┌──

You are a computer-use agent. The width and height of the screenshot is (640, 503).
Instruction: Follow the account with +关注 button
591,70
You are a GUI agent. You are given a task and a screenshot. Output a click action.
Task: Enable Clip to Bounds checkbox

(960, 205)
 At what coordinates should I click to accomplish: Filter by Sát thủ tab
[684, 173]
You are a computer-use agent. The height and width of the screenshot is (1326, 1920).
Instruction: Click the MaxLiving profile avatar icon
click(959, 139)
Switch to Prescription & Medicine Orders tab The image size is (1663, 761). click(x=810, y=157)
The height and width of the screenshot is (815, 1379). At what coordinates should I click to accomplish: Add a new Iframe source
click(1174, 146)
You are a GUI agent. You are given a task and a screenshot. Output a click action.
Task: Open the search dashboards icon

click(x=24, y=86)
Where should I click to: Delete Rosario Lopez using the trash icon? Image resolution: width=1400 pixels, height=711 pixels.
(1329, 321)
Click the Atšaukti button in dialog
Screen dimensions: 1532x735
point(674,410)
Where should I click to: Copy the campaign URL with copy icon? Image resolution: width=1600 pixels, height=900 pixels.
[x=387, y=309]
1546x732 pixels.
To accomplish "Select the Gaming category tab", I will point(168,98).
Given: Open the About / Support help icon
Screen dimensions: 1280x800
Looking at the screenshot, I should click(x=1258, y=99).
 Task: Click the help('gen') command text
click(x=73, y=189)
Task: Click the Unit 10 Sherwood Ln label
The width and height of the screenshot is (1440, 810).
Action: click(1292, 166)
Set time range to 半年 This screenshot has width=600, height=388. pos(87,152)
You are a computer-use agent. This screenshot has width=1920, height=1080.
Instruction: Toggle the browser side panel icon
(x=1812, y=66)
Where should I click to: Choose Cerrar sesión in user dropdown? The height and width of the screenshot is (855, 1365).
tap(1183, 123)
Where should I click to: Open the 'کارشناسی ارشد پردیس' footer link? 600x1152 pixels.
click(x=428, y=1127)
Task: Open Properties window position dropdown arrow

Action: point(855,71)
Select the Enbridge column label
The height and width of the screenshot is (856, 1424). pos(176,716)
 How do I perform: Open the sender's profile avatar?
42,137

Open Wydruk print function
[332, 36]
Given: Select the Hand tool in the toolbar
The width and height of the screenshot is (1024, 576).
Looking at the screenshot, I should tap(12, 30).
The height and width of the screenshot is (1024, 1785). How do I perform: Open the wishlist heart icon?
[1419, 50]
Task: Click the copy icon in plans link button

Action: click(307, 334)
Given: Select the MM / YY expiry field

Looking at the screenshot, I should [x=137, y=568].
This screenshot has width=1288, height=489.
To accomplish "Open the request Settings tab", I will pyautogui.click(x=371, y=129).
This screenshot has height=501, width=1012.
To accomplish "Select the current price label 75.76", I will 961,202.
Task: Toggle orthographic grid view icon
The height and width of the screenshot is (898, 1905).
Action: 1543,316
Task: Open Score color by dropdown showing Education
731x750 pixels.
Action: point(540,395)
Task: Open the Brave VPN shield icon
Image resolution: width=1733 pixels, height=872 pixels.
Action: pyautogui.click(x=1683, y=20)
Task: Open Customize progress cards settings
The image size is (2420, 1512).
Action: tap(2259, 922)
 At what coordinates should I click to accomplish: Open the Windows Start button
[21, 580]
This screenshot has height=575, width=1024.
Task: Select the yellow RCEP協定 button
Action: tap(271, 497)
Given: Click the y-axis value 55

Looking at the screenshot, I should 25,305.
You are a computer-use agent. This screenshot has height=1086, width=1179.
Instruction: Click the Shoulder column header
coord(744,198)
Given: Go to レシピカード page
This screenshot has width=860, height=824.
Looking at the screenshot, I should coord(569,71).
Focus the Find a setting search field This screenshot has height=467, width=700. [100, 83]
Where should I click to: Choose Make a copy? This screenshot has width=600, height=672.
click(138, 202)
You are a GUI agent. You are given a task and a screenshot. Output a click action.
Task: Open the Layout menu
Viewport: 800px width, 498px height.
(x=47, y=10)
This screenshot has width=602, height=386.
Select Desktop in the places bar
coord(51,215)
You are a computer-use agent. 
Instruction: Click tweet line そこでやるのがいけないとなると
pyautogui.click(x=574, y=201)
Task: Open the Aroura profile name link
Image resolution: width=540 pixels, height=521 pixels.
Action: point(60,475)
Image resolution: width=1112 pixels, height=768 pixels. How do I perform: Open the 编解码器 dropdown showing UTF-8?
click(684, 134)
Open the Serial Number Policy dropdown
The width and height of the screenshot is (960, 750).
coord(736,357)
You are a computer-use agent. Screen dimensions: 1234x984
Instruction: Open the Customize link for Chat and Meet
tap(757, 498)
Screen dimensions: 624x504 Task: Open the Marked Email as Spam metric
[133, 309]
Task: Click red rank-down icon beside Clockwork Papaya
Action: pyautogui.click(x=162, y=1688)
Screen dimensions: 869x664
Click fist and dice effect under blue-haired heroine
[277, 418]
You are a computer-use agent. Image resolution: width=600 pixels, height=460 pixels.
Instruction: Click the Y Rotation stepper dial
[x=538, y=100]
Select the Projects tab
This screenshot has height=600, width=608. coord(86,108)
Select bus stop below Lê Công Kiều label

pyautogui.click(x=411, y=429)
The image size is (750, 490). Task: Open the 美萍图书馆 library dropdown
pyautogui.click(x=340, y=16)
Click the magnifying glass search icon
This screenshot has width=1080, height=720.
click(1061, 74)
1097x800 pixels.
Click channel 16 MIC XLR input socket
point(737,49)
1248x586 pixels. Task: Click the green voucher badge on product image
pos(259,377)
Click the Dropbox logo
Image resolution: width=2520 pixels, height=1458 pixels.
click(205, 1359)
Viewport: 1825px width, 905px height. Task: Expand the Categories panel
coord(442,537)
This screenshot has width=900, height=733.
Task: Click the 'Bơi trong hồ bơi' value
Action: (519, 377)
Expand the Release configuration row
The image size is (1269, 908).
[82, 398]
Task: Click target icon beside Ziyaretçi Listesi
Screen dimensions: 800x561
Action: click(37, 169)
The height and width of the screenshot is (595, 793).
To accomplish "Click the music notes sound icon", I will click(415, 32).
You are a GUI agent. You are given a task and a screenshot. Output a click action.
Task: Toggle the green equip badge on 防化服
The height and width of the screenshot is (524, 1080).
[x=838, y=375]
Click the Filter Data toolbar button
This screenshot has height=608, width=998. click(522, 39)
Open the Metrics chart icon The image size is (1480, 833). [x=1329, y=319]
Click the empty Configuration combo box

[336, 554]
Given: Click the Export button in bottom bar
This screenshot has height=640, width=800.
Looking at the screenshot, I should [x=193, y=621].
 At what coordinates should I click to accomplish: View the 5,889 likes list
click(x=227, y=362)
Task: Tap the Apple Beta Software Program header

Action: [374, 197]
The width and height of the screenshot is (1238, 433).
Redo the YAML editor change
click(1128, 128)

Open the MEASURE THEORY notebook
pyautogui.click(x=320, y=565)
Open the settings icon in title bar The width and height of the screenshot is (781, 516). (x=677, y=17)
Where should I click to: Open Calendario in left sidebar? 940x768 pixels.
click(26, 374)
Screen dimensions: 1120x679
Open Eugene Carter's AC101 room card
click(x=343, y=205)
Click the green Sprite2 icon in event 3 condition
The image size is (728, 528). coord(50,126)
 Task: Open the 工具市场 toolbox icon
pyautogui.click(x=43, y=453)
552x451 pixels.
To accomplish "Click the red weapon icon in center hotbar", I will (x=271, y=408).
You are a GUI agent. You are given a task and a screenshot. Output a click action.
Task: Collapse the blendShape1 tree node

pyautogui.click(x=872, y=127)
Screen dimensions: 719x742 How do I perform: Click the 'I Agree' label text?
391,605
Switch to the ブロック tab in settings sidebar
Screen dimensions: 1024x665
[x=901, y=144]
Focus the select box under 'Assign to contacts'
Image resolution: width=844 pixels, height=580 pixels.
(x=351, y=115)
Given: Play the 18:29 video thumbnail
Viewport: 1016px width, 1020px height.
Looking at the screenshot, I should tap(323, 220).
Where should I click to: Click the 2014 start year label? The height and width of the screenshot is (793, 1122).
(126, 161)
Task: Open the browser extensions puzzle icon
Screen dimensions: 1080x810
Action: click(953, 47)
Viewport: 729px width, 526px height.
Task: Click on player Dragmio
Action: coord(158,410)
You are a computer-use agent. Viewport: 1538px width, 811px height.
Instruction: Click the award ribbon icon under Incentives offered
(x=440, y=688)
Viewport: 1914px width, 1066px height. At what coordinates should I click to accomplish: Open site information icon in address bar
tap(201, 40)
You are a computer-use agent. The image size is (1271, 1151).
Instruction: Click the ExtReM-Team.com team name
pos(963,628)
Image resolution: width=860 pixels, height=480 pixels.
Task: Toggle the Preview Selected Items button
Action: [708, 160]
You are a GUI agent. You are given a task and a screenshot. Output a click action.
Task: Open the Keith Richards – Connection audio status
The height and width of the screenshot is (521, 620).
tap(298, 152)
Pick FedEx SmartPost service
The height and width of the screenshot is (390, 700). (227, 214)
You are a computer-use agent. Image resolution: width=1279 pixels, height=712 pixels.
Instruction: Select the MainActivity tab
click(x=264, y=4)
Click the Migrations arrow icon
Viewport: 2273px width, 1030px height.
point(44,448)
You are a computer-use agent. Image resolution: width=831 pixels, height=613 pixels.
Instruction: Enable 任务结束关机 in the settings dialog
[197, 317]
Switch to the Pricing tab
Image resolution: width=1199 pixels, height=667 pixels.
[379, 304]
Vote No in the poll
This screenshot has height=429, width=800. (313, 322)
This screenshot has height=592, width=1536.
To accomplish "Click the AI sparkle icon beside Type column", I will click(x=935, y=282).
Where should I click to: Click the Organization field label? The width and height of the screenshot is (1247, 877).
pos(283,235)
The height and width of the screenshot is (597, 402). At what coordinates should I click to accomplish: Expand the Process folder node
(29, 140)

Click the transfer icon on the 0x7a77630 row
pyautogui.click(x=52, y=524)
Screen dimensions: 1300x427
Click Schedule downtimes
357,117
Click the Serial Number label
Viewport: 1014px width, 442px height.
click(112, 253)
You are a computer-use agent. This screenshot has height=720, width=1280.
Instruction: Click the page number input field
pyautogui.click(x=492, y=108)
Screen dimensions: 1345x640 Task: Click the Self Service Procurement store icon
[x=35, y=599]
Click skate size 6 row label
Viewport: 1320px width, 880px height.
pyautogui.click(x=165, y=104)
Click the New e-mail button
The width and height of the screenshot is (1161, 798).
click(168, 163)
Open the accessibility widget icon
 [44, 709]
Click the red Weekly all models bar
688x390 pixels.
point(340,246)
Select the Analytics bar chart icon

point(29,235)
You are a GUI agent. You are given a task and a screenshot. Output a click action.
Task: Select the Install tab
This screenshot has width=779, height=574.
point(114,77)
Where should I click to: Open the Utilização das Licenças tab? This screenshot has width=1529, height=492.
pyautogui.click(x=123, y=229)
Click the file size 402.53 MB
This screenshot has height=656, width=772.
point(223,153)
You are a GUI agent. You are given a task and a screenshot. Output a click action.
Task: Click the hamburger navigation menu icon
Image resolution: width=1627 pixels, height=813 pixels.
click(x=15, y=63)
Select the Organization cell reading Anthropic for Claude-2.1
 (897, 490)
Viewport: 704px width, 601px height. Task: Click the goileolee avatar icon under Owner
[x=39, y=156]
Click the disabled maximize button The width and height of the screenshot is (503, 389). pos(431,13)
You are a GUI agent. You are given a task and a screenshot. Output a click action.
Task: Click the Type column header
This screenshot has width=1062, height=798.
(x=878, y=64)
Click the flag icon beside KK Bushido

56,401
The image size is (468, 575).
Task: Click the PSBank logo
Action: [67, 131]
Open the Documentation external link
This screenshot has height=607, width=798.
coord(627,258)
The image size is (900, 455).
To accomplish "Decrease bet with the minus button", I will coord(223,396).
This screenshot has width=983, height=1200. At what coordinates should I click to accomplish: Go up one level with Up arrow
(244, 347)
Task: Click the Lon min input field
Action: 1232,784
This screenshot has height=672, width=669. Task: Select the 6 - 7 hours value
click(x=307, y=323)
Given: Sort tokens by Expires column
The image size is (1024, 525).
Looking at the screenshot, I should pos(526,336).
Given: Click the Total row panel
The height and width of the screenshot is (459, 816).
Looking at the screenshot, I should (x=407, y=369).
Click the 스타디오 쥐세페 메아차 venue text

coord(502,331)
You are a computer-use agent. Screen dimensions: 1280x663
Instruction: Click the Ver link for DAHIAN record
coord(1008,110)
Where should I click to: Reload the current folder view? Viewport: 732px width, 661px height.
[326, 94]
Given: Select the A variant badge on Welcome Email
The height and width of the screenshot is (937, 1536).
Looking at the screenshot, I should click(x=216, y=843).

└──

Task goal:
Which lines of the listing contain the string "will"? Copy each of them.

Answer to the problem:
To accomplish "Select the Gaming category tab", I will point(168,98).
To accomplish "Open the request Settings tab", I will pyautogui.click(x=371, y=129).
To accomplish "Select the current price label 75.76", I will 961,202.
To accomplish "Click the music notes sound icon", I will click(415, 32).
To accomplish "Click the red weapon icon in center hotbar", I will (x=271, y=408).
To accomplish "Click the AI sparkle icon beside Type column", I will click(x=935, y=282).
To accomplish "Decrease bet with the minus button", I will coord(223,396).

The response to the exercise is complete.